The allegations leveled against Ablow, if proven to be true, present layers of ramifications for patients and the mental health profession, said North Shore Chamber of Commerce psychology professor Dr. Lori Azzara.
She said the American Psychological Association professional handbook prohibits sexual behavior between doctors and patients, including any behavior for two years past the date when a patient stops visiting a doctor.
Azzara is concerned for the women who filed the suits and for Ablow’s other patients.
“It damages any work he may be able to do. You have to ask, ‘How do I go into a session and trust him?'” she said.
Ablow’s practice website describes him as a “practicing adult and adolescent psychiatrist” providing services including psychotherapy, marriage counseling, and treating psychiatric disorders with medications.
His resume is a tale of success built upon success. A Class of 1979 Marblehead High School member who graduated Brown University in 1983, Ablow was studying medicine at John Hopkins University in 1986 when he won an American Medical Association award.
He co-wrote his first book while studying at Tufts University in 1989 and published a second book in 1992, the year he started a three-year career as medical director of the former Tri-City Mental Health in Lynn.
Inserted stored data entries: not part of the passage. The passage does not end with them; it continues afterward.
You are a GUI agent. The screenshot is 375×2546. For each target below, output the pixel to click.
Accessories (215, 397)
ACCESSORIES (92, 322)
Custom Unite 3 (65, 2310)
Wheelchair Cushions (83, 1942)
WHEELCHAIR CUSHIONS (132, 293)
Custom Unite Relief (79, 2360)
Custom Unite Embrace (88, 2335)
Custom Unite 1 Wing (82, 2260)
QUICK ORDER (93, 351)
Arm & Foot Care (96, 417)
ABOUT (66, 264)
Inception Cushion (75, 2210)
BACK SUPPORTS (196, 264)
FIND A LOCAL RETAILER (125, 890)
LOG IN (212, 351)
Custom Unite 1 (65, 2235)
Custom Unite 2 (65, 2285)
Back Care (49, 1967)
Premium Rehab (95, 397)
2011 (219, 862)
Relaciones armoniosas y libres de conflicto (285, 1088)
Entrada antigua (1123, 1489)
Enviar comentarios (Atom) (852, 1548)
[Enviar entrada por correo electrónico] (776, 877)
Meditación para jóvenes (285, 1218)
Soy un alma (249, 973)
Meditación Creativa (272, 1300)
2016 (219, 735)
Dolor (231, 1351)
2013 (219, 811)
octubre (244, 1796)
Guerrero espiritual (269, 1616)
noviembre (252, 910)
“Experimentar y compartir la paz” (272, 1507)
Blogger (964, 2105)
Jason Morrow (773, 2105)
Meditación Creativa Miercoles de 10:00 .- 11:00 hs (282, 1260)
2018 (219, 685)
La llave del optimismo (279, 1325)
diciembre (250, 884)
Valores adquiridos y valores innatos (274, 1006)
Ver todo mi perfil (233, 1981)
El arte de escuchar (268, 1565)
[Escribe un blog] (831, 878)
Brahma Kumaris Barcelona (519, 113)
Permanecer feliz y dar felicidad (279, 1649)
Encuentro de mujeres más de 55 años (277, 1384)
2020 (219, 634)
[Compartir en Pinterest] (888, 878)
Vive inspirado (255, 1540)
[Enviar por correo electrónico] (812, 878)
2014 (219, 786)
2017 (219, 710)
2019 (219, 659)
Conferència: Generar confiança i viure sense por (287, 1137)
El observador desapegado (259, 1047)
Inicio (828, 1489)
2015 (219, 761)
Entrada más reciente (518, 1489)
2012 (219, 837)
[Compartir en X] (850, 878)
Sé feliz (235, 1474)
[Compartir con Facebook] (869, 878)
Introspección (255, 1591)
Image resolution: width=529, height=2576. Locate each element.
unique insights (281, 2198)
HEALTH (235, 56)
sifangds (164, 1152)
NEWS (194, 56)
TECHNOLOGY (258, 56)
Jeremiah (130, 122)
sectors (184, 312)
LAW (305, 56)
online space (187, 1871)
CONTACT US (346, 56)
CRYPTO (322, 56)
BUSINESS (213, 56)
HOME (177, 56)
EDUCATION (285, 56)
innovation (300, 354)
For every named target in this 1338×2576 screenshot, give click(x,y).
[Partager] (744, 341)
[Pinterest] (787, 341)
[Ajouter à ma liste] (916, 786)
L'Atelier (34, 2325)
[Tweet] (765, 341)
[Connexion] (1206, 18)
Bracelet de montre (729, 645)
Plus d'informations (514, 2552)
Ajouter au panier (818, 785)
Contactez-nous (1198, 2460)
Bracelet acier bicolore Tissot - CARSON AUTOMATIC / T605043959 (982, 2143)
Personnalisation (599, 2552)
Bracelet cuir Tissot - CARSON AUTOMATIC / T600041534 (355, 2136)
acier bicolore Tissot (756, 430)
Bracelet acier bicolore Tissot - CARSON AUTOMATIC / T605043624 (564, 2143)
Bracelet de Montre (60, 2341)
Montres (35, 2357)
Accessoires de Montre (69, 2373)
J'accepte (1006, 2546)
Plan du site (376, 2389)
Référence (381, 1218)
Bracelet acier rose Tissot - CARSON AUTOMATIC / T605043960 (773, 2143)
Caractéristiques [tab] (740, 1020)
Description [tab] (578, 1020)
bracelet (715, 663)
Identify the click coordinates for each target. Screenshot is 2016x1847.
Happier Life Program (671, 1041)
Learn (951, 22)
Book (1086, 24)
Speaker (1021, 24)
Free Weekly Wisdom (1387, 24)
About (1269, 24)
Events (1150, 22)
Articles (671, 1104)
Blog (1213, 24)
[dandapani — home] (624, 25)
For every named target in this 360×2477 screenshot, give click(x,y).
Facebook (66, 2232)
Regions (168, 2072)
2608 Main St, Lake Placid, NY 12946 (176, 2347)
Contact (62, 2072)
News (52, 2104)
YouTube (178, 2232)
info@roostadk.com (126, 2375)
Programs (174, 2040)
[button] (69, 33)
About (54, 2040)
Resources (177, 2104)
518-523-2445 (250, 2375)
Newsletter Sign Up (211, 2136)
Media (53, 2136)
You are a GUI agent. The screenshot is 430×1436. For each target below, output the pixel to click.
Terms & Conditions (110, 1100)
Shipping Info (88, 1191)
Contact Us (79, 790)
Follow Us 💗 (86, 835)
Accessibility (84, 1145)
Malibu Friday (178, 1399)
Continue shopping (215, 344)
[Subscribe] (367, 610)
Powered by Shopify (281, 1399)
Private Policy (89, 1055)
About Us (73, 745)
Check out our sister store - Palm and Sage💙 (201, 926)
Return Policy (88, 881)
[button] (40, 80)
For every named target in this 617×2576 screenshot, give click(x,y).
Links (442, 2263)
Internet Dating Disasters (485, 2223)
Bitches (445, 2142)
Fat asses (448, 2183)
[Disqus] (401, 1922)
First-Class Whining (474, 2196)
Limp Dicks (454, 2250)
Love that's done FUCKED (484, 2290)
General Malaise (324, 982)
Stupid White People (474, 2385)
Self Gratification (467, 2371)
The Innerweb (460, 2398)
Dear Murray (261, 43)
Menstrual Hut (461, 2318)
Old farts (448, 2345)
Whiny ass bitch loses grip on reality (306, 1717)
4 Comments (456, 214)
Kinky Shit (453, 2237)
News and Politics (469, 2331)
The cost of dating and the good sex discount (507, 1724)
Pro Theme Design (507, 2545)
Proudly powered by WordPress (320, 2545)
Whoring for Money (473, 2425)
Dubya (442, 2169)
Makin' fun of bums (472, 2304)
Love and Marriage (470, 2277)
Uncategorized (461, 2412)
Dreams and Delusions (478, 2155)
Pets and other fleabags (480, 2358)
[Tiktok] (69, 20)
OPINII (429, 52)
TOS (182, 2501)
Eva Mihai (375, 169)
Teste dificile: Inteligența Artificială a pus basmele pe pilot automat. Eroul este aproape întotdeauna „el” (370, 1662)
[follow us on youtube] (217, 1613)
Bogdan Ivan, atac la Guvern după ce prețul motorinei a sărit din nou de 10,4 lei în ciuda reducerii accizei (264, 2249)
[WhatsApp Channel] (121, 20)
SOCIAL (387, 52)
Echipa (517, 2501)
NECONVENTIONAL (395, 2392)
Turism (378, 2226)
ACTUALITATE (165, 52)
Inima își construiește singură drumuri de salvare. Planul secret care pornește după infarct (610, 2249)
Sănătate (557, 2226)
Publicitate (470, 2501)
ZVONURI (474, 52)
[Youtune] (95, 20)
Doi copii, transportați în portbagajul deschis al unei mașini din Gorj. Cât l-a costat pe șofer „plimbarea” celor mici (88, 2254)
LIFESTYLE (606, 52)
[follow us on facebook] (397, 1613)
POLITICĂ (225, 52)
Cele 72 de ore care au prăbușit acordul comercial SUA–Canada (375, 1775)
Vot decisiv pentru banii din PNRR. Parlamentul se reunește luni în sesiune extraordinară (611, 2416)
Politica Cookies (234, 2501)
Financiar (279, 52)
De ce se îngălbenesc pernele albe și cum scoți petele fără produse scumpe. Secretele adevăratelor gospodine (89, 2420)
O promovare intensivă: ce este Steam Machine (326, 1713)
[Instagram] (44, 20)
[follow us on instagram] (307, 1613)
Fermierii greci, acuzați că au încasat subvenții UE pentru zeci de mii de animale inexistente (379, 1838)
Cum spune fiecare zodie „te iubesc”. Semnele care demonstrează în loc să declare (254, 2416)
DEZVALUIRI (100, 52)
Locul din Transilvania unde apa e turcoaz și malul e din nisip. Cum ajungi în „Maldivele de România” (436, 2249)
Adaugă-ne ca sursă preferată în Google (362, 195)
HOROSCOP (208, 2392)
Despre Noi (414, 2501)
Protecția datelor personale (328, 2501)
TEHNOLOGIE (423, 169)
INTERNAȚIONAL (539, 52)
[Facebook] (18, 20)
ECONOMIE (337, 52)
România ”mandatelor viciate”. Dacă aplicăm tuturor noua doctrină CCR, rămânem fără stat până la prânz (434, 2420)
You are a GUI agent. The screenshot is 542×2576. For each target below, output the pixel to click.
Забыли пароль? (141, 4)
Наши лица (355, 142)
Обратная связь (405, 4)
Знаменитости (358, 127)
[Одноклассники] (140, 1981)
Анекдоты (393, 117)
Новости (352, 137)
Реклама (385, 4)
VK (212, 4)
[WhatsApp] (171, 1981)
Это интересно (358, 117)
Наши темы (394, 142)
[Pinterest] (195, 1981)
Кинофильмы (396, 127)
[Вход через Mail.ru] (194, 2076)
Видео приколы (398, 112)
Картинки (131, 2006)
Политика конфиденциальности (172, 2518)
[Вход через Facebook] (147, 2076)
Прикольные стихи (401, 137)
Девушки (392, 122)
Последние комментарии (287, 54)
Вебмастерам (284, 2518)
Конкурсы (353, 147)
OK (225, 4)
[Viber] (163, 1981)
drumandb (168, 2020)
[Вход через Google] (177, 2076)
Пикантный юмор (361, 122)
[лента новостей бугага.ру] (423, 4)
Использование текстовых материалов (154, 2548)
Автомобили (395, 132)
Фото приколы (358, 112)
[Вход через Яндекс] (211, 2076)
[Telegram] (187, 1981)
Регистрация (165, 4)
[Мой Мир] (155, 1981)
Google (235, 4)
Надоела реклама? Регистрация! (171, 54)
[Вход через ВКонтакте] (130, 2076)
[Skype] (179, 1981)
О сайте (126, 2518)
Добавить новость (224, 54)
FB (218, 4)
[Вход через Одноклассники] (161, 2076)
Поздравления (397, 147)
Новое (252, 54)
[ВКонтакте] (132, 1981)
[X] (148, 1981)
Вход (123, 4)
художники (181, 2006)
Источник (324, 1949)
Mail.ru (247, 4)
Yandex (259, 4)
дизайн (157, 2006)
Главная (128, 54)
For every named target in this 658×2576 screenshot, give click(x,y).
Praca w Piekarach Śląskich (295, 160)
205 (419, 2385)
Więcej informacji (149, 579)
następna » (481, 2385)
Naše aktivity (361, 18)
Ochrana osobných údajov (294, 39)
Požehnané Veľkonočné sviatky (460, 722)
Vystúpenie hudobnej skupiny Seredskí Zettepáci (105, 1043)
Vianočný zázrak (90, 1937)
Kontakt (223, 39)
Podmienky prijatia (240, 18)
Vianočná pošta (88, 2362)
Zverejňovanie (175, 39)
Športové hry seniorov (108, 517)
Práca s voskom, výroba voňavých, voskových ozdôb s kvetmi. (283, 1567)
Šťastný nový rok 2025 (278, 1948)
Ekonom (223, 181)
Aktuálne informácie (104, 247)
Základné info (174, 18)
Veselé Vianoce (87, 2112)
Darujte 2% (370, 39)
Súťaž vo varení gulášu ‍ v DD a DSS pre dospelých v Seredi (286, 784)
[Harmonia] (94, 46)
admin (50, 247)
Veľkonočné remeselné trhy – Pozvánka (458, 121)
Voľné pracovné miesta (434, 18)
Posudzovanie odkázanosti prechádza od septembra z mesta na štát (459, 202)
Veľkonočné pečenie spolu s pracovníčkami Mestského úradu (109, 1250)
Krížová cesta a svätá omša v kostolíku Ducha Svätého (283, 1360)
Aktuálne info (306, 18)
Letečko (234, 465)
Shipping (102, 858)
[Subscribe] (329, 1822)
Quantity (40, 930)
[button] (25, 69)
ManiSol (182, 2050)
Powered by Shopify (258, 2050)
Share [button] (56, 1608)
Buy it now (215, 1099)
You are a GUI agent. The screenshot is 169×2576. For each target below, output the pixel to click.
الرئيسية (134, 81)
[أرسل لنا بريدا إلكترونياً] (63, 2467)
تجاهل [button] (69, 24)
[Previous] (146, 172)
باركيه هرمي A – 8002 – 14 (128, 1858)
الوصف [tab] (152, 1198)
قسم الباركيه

Over the next five years, he wrote a true-crime book and debuted as a novelist with “Denial,” a thriller partly set in Lynn and Marblehead.
His television appearances included Court TV and Fox News.
The complaint filed by the Amesbury woman states that Ablow discussed his sexual preferences with the woman, took her to social events, and engaged in sex with her.
He also talked about his family, his employees and other patients with the woman, according to the complaint. Documents filed with the complaints indicate the suits are seeking $5 million in damages apiece.
Each suit states that the victim named in it “suffered and continues to suffer personal injury and extreme emotional distress.”